"bundle" interventions to solve problems that impede access to care?

Published

Specializes in Vents, Telemetry, Home Care, Home infusion.

a look at how one nurse solved problem with access to medications for those having new cardiac stents and limited means to pay/obtain meds along with post discharge treatment.

found at

ajn, american journal of nursing:

march 2009 - volume 109 - issue 3 - p 11

bundle up

as a case manager in a busy icu-cardiac icu, i hear a lot about the use of "bundles" for particular conditions, such as sepsis and ventilator-associated pneumonia. a bundle is a protocol that employs a number of interventions to treat or prevent a specific cluster of symptoms (the combination produces better outcomes than any one intervention can). bundles are usually created to address specific physiologic aspects of acute, life-threatening conditions, but recently i began to wonder whether the bundle concept could be used for critically ill patients who have socioeconomic barriers to postdischarge treatment. might we also "bundle" interventions to solve problems that impede access to care?...

...of the nearly 35 patients a month who receive cardiac stents in our hospital, two to four are underinsured, uninsured, or homeless. colleagues on other units have told me they care for many such patients as well. so i decided to develop a "medication access bundle" for underinsured patients requiring cardiac stents and postdischarge clopidogrel. the bundle addresses a cluster of social symptoms-little or no insurance; an inability to buy medication; undocumented immigration status; and such obstacles to follow-up as homelessness, transience, or the lack of a phone-and presents solutions to fit the circumstances.

the bundle involves four interventions. first, case managers work with attending physicians to find physicians in the community who will see low-income patients on a sliding scale and accept clopidogrel shipments for them in 90-day increments for a year. second, the case managers use the protocol i developed to fill out the necessary paperwork and fax it to our hospital's medication assistance program, which forwards it to the drug's manufacturer. (applications for more than 400 medications are also available at www.needymeds.org.) third, we give patients a free 30-day supply of clopidogrel and, through the manufacturer's representative, arrange for the patient to receive an additional 14-day supply-thus providing adequate coverage until the mail-ordered prescription arrives. fourth, upon discharge, we give the patient the medication, follow-up physician information, and written instructions.

this bundle was put into action in the discharge planning department. after approval from the director, i gave the department an in-service training and became the point person for this particular bundle.

there are scores of medical conditions complicated by socioeconomic issues. perhaps the bundle concept can be used to open up more avenues of care to these patients.

Here is an innovative nurse, two thumbs up to her.

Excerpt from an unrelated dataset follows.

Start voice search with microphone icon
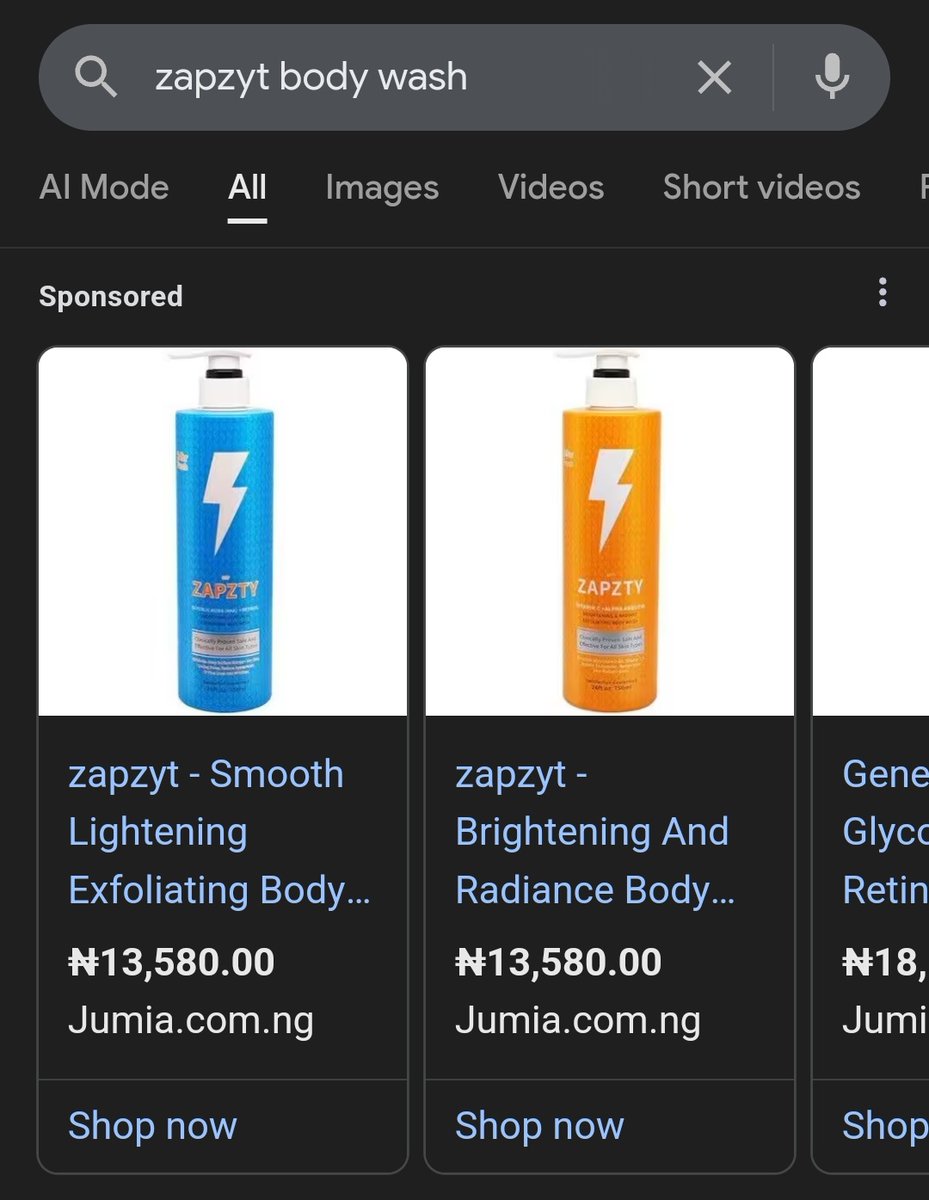This screenshot has width=929, height=1200. 832,77
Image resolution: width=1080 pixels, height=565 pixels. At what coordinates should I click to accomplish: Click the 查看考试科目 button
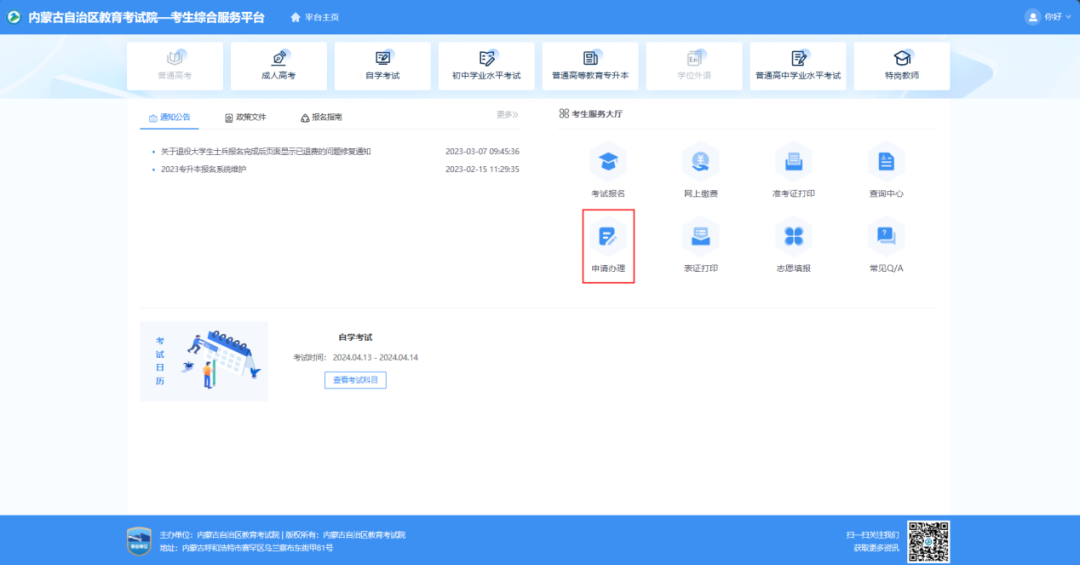click(355, 380)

Specializes in Med/Surg, ICU, educator.

Definitely 2 thumbs up. I had read this in AJN when it first came out, and think that this nurse is a class act who has the patients best interest at heart.

Specializes in Case Mgmt, Anesthesia, ICU, ER, Dialysis.

God bless her for solving a big problem.

As a former case manager this is common practice. Especially when certain situations are predictable and obstacles are common. As a case manager you also develop relationships to ensure all your patients are sent home safely even when they don't have insurance.